If you drive in to Palermo from the airport with a local, you will almost certainly have pointed out to you two red marble pillars, one on each side of the road, just a few kilometres from the airport.  They mark the spot where, at just before 6.00pm on 23 May 1992, Falcone, his wife Francesca Morvilla, and three escorts, Rocco Di Cillo, Antonio Montinaro and Vito Schifani, were killed as they drove from the airport to the city.  The explosion was massive, hurling cars through the air and completely destroying almost 500 metres of roadway.   On television footage of the scene a voice can be heard saying:  “How much explosive did they use – an atom bomb?”

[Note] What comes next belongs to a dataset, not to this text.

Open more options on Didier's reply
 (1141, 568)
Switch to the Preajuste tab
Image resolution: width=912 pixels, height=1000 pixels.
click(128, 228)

For the mafia, Falcone had simply become too dangerous.   But mafiosi weren’t the only ones responsible for his death.   Falcone firmly believed that the mafia could be beaten by dedicated and competent investigation and his story shows that he was right.  But it also shows that the mafia will only ultimately be beaten with the full cooperation of the State.    In the words of one of the prosecutors after his death:  “The fight against the mafia begins in Sicily, but it’s won in Rome”.